* _Stored items_:

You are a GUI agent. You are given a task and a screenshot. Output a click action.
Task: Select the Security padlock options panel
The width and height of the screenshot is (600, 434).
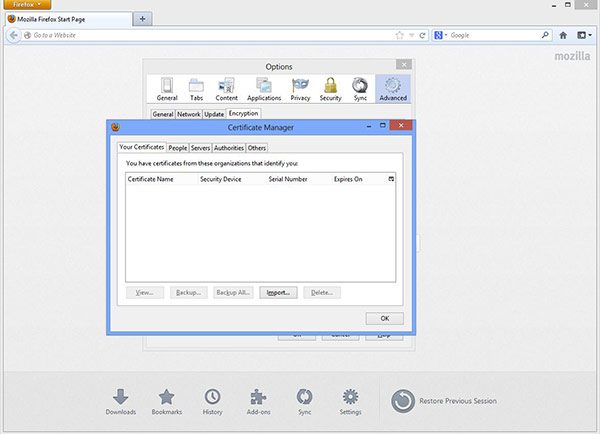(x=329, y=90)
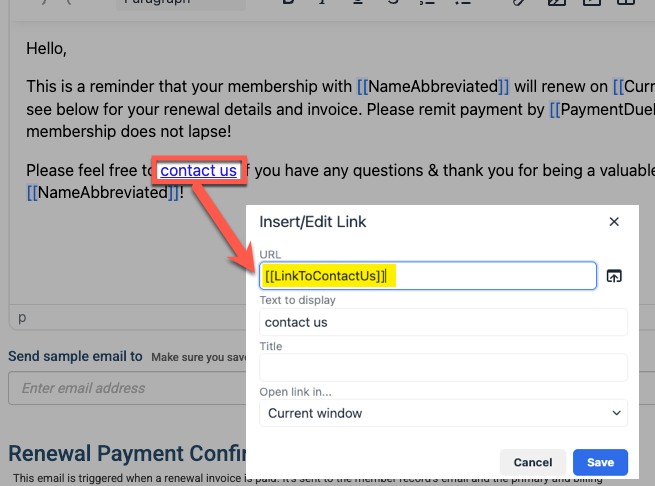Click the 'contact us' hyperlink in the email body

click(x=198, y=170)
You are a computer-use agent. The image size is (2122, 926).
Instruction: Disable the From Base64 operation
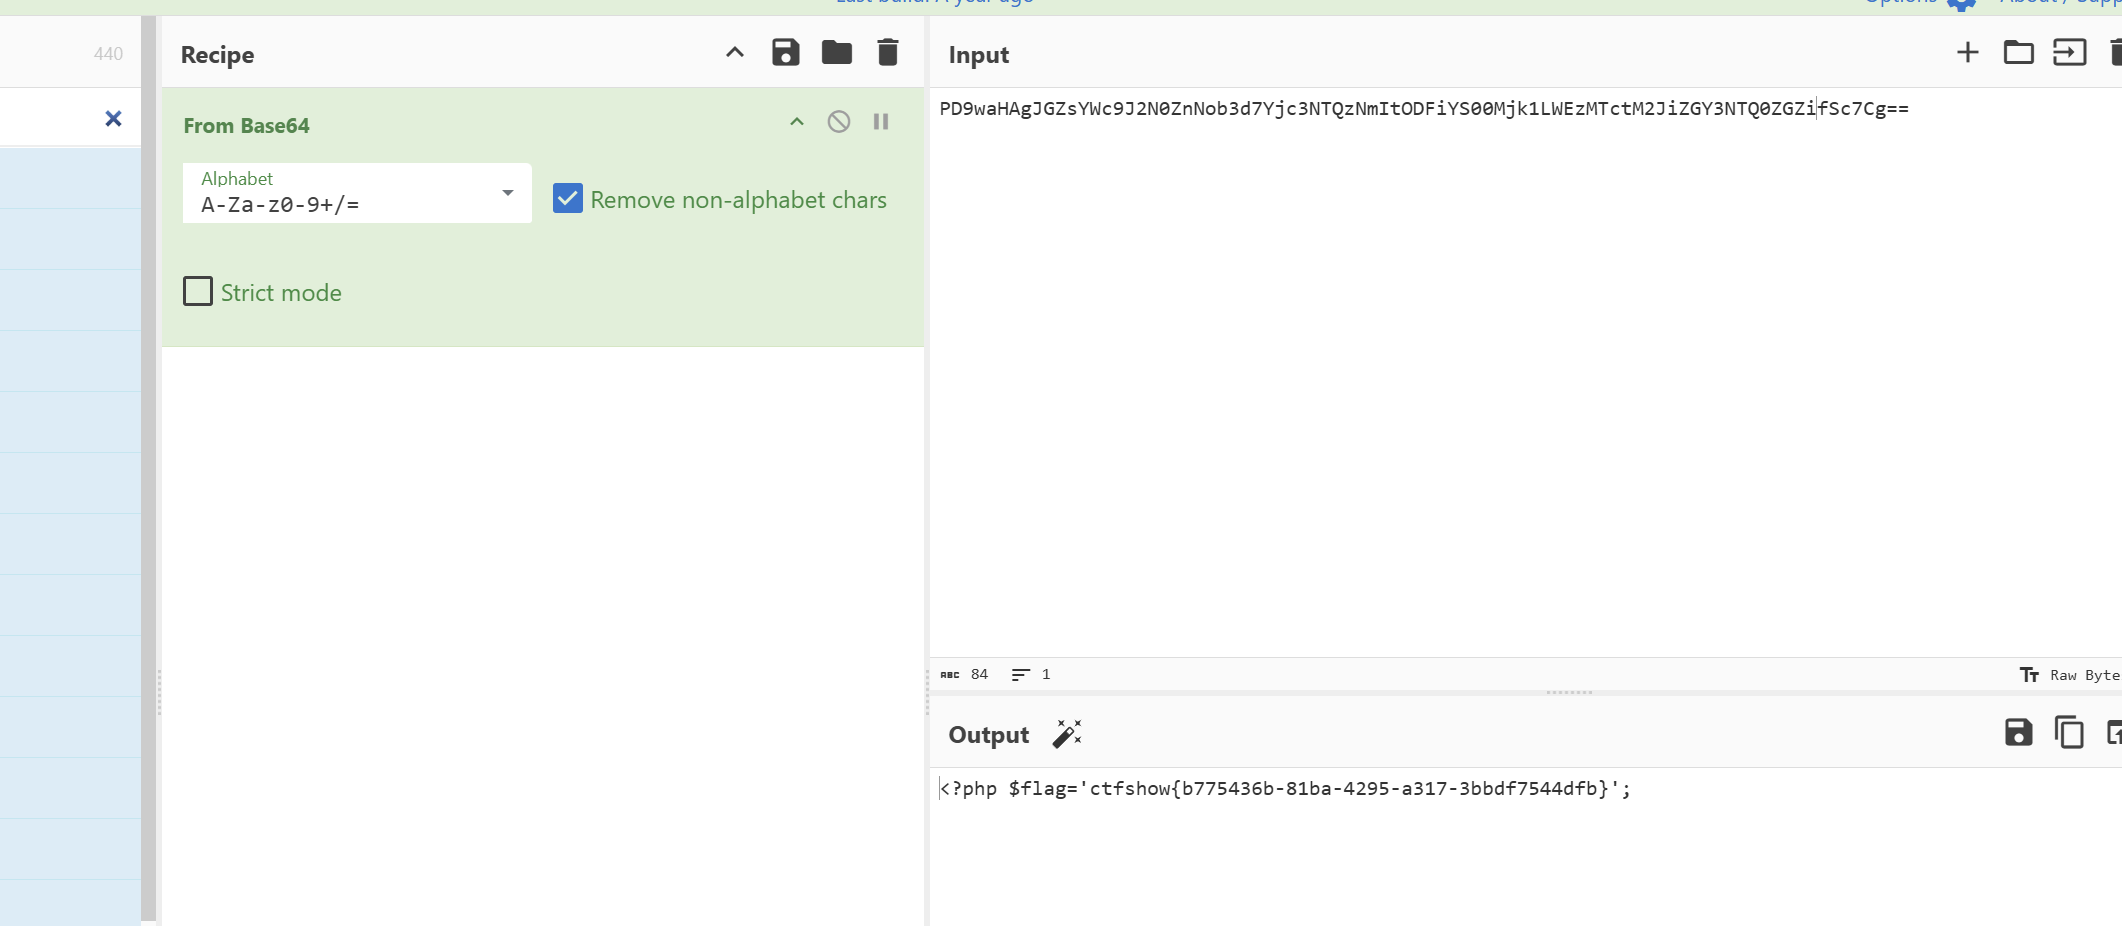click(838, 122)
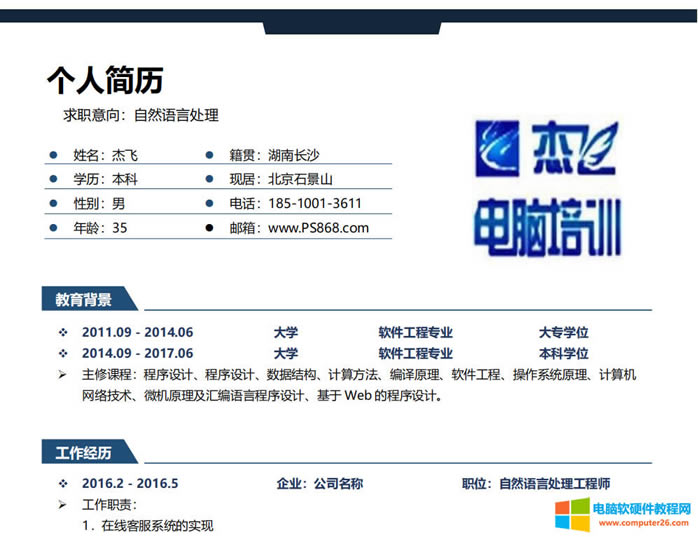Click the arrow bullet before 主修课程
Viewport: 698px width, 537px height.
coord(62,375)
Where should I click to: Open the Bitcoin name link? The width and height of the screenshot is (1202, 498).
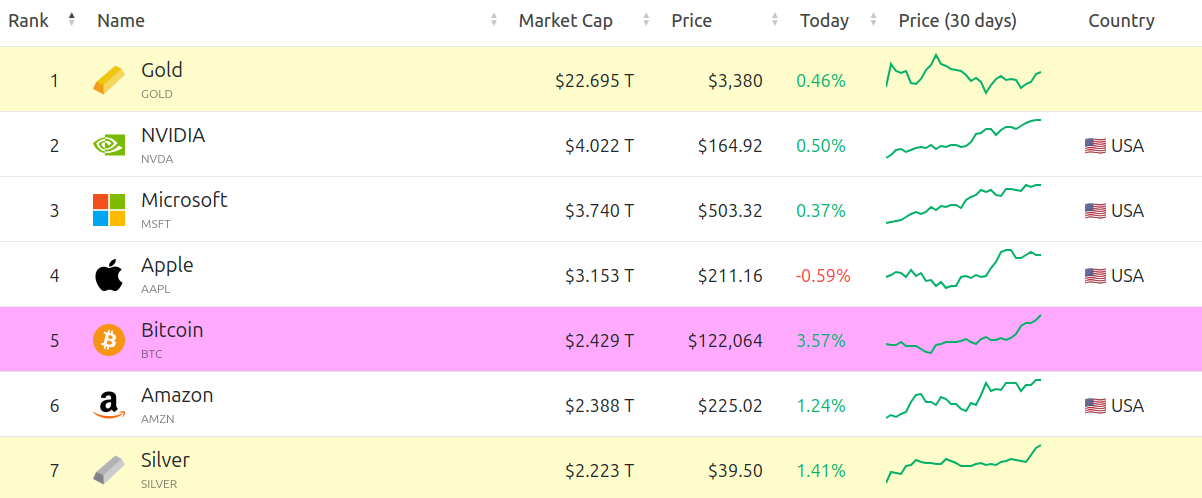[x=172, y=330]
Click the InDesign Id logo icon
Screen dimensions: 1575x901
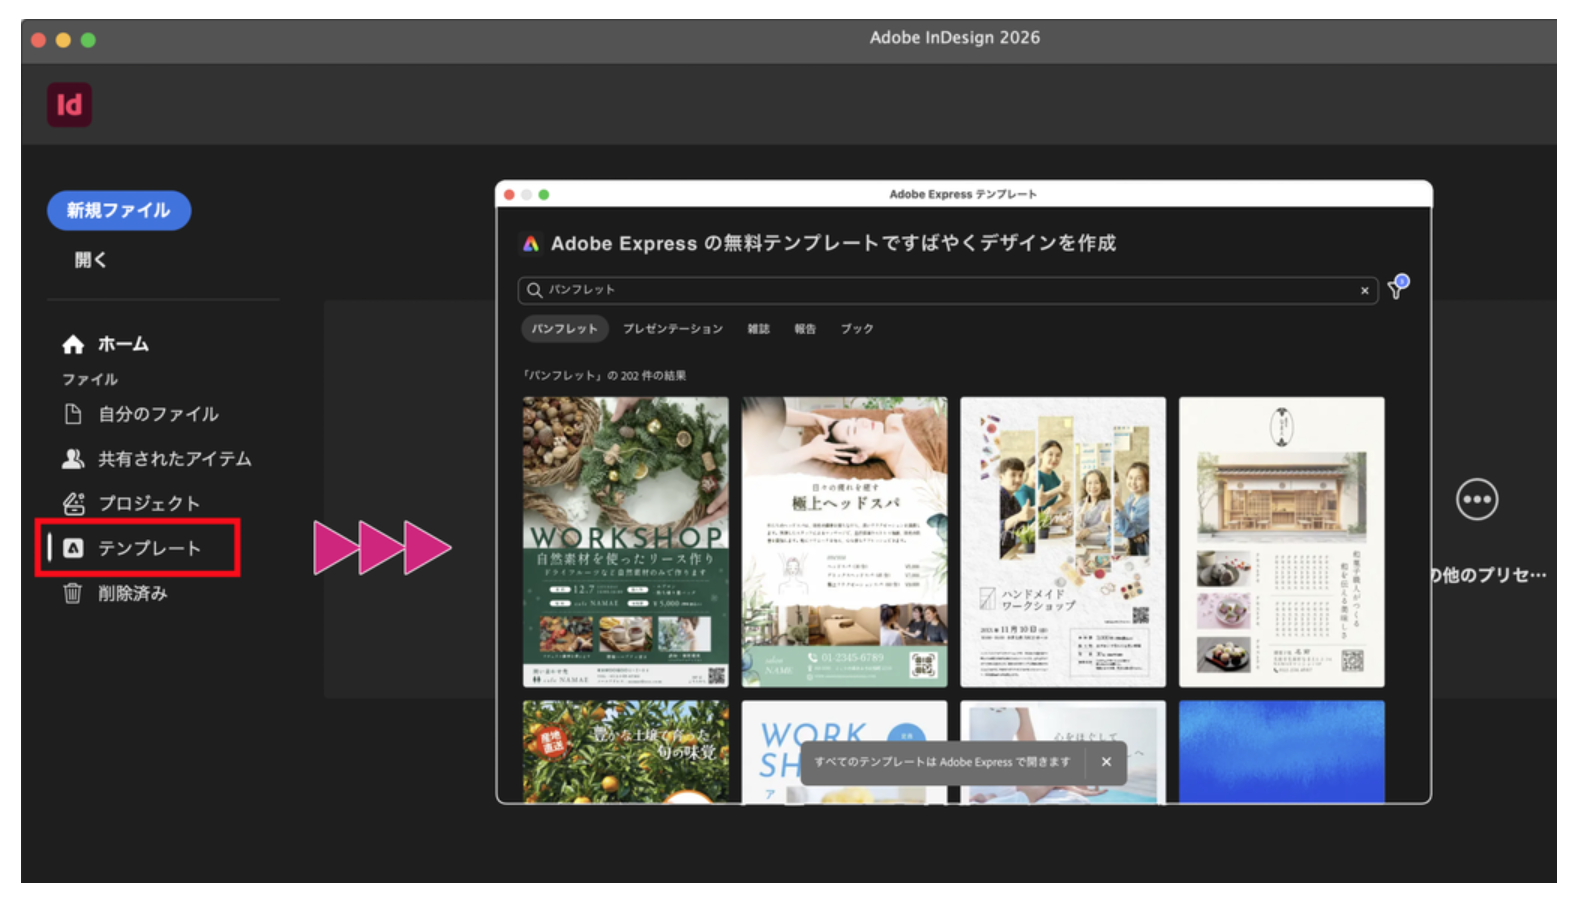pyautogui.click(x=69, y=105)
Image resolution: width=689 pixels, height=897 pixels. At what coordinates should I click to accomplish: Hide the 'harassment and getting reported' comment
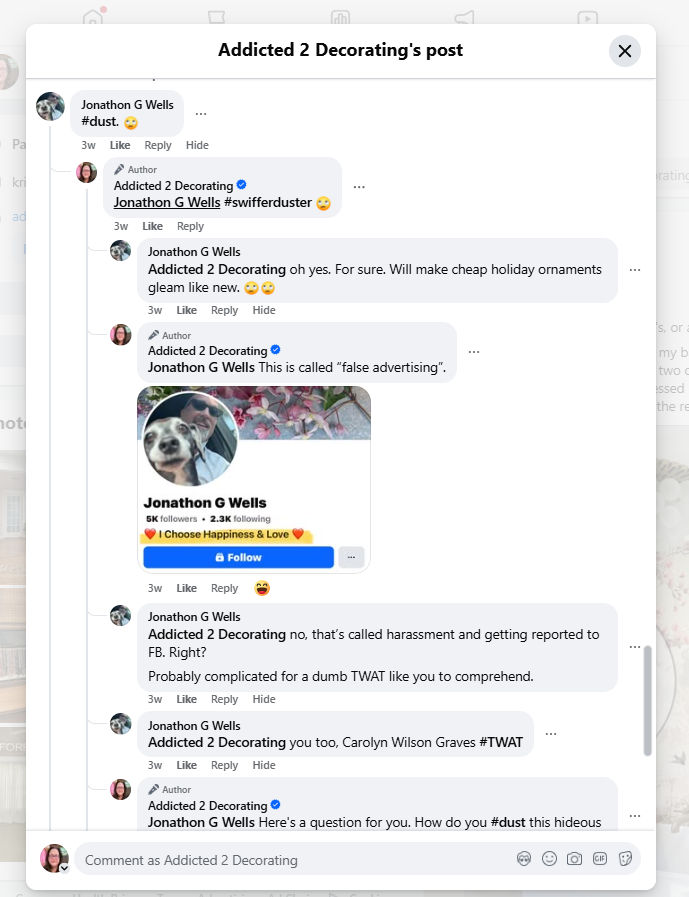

* _WHAT IS EXPECTED_: Transcribe the lines above exactly, setting aside any picture among them.

* _SOLUTION TO THIS PROBLEM_:
You are a GUI agent. You are given a task and a screenshot. Output a click action.
Task: Select the Security padlock options panel
The width and height of the screenshot is (600, 434).
(x=329, y=90)
Click the 'contact us' hyperlink in the email body

click(x=198, y=170)
You are a computer-use agent. The image size is (2122, 926).
Instruction: Disable the From Base64 operation
click(838, 122)
Click the arrow bullet before 主修课程
Viewport: 698px width, 537px height.
coord(62,375)
Where should I click to: Open the Bitcoin name link? The width and height of the screenshot is (1202, 498).
[x=172, y=330]
Click the InDesign Id logo icon
Screen dimensions: 1575x901
pyautogui.click(x=69, y=105)
Image resolution: width=689 pixels, height=897 pixels. At what coordinates should I click to accomplish: Hide the 'harassment and getting reported' comment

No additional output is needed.